Mlle George a été sublime d'amour, de jalousie et de grandeur. Mélingue, Alexandre, Roger et Surville ont joué avec zèle et talent.


Les Belles Femmes de Paris, par des hommes de lettres et des hommes du monde. (Paris, 1839.)

Mlle GEORGE

Il y a bien longtemps que Mlle George est belle, et l'on pourrait dire d'elle ce que le paysan disait d'Aristide: «Je te bannis parce que cela m'ennuie de t'entendre appeler juste.»

Nous ne ferons pas comme ce brave manant grec, quoiqu'il soit évidemment plus difficile d'être toujours beau que d'être toujours juste.

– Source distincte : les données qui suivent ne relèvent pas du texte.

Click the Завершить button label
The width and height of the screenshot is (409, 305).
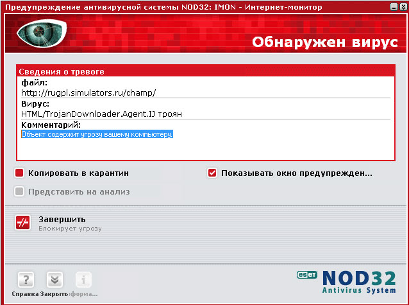[x=62, y=219]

Cependant, Mlle George semble avoir résolu cet important problème; les années glissent sur sa face de marbre sans altérer en rien la pureté de son profil de Melpomène grecque.

Sa conservation est bien autrement miraculeuse que celle de Mlle Mars, qui n'est du reste aucunement conservée, et ne peut plus faire illusion dans les rôles de jeune première qu'à des fournisseurs de la République et à des généraux de l'Empire.

Malgré le nombre exagéré des lustres qu'elle porte, Mlle George est réellement belle et très belle.

Elle ressemble à s'y méprendre à une médaille de Syracuse ou à une Isis des bas-reliefs éginétiques.

L'arc de ses sourcils, tracé avec une pureté et une finesse incomparables, s'étend sur deux yeux noirs pleins de flammes et d'éclairs tragiques; le nez mince et droit, coupé d'une narine oblique et passionnément dilatée, s'unit avec son front par une ligne d'une simplicité magnifique; la bouche est puissante, arquée à ses coins, superbement dédaigneuse, comme celle de la Némésis vengeresse qui attend l'heure de démuseler son lion aux ongles d'airain. Cette bouche a pourtant de charmants sourires, épanouie avec une grâce toute impériale, et l'on ne dirait pas, quand elle veut exprimer les passions tendres, qu'elle vient de lancer l'imprécation antique ou l'anathème moderne.